------ Datenzeilen ------

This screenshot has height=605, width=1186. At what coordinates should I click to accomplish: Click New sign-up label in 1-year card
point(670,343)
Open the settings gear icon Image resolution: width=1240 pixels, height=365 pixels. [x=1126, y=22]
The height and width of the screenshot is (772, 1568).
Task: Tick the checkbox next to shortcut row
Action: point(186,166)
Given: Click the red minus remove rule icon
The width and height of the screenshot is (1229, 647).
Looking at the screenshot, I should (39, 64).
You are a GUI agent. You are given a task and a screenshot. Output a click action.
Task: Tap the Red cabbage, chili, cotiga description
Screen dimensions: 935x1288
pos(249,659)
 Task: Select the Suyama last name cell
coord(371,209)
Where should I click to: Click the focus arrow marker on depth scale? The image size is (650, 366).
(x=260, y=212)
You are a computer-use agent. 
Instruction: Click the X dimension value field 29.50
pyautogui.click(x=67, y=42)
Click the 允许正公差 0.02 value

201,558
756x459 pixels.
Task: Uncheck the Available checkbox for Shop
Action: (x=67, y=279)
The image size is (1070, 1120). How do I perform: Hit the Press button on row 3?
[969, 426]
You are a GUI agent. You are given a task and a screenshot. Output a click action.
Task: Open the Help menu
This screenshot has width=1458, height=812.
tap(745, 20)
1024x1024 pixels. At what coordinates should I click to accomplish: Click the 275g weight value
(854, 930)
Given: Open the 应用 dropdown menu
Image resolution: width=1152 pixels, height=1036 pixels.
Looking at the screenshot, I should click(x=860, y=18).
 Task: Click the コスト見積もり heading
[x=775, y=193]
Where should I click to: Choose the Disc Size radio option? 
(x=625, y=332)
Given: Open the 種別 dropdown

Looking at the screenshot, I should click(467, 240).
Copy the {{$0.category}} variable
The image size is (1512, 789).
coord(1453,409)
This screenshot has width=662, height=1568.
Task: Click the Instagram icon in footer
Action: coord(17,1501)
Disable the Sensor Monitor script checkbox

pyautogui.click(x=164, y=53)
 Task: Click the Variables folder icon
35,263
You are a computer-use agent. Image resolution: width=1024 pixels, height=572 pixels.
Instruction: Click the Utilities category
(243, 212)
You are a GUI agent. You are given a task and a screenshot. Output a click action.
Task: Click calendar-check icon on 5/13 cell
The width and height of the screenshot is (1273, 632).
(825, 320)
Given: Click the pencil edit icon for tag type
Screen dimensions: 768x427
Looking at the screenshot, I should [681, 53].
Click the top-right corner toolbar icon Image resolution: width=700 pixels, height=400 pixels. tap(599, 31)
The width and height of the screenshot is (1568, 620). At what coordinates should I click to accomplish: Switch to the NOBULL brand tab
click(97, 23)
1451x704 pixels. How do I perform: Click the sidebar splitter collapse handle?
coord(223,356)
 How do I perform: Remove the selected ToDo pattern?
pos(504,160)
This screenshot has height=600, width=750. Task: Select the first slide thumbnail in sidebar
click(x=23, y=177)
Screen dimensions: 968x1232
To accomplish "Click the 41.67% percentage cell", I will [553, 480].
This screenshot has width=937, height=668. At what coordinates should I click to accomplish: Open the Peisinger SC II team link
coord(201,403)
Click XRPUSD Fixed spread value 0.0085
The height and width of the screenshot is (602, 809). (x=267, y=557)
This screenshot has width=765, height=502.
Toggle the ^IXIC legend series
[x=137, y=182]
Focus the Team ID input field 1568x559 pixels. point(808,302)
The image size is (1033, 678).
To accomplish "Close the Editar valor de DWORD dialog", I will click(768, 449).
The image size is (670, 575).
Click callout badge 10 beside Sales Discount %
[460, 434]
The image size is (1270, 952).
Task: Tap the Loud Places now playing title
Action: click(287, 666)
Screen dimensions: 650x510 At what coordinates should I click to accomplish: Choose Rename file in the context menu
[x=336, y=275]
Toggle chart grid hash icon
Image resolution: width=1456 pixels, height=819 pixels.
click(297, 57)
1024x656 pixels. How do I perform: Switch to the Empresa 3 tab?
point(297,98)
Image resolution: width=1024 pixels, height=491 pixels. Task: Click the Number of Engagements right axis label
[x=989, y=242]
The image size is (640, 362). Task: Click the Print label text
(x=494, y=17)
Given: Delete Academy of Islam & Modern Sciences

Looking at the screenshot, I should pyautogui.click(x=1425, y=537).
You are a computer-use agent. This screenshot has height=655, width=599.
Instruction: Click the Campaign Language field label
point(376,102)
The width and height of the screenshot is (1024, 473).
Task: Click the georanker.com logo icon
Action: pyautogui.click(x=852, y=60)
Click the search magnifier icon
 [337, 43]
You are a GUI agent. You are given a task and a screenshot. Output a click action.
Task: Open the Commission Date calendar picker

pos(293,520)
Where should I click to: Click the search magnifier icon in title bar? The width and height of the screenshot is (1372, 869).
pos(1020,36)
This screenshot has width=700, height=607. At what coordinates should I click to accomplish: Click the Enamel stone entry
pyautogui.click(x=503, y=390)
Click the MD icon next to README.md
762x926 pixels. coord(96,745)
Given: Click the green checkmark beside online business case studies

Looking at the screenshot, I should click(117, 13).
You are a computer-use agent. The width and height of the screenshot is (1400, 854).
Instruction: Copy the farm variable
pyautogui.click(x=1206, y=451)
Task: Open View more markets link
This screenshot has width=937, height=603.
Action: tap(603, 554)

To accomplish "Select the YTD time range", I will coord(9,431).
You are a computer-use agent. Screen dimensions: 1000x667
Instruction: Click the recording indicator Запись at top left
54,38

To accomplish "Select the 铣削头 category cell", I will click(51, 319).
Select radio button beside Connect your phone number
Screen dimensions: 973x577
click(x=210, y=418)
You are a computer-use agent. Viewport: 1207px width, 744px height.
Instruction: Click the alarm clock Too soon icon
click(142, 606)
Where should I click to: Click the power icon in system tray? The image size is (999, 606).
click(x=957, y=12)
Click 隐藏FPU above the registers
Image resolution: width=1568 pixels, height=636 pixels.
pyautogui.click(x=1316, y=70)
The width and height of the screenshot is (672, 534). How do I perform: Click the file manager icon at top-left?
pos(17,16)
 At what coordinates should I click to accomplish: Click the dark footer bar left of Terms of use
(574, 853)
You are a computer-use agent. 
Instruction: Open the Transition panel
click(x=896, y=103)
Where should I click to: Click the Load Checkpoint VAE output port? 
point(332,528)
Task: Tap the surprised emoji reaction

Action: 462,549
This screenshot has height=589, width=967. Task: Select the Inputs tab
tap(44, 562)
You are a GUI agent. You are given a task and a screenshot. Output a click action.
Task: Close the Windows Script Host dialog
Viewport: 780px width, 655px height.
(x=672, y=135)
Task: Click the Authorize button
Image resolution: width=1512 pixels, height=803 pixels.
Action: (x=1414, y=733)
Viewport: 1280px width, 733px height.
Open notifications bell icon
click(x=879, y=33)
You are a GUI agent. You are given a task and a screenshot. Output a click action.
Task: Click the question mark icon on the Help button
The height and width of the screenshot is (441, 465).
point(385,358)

------

Schreibe den Teil der Daten, der mit der Zeile mit „Select radio button“ beginnt und mit der Zeile mit „click(142, 606)“ endet, beide einschließlich, als CSV mit den Spalten „Eingabe“ und „Ausgabe“ um. Jede Eingabe kommt mit ihrer Ausgabe in eine Zeile, jedes Feld in Anführungszeichen und Zeilenumbrüche durch Leerzeichen ersetzt.

Eingabe,Ausgabe
"Select radio button beside Connect your phone number Screen dimensions: 973x577","click(x=210, y=418)"
"You are a computer-use agent. Viewport: 1207px width, 744px height. Instruction: Click the alarm clock Too soon icon","click(142, 606)"